9. Comparison with Existing Tools

Feature	Claude Code	Efrit	Aider	gemini-repl
Local inference	No	No	Yes	Yes
Multi-provider	No	No	Yes	Yes
Tool count	20+	35+	~10	24
Self-modification	No	No	No	Yes
Open source	No	Yes	Yes	Yes

10. Future Directions

10.1. Circuit Breaker

Prevent infinite tool loops:

struct CircuitBreaker {
    max_consecutive_calls: usize,
    cooldown_after: Duration,
    current_count: AtomicUsize,
}

10.2. Streaming Responses

Display tokens as they arrive for better UX.

10.3. MCP Server Support

Model Context Protocol for standardized tool interfaces.

10.4. Emacs Integration

Queue-based communication for Efrit compatibility:

~/.gemini-repl/queues/
├── input/    # Incoming requests
├── output/   # Responses
└── archive/  # Processed

11. Conclusion

Building an AI agent tool system requires balancing power with safety.

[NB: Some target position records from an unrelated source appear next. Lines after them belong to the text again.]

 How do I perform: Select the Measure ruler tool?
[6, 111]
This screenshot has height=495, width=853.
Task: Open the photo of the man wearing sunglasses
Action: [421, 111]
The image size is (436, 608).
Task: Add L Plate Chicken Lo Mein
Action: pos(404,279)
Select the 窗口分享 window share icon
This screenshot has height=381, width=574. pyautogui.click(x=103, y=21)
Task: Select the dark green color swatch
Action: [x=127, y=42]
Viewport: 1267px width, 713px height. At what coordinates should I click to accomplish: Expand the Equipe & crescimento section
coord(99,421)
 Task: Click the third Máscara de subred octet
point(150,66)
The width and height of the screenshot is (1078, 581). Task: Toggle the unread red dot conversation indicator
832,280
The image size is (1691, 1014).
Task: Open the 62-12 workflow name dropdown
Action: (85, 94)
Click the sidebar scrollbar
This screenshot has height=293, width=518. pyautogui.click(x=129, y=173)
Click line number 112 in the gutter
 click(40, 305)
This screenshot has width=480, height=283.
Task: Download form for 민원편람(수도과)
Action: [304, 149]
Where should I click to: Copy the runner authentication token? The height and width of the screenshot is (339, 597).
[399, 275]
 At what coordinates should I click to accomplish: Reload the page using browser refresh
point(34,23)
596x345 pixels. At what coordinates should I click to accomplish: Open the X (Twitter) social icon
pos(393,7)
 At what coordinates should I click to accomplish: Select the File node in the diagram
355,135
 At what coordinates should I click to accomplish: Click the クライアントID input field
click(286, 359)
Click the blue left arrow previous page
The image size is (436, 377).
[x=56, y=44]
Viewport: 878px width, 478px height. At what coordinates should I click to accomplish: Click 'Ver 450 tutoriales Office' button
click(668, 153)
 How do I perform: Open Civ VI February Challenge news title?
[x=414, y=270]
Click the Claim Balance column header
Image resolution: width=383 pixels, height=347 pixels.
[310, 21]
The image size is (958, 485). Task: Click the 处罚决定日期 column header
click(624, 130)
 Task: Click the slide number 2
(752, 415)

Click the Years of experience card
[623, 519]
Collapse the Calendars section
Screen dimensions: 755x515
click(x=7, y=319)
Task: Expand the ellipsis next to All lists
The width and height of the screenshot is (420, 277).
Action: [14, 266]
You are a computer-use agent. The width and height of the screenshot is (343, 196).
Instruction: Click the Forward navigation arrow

The key principles:

Minimal by default - Start with read-only capabilities
Progressive exposure - Add power through explicit opt-in
Provider agnostic - Abstract LLM differences
Security first - Never trust LLM-generated paths
Structured output - Enable both human and machine consumption

The full implementation is available at github.com/aygp-dr/gemini-repl-009.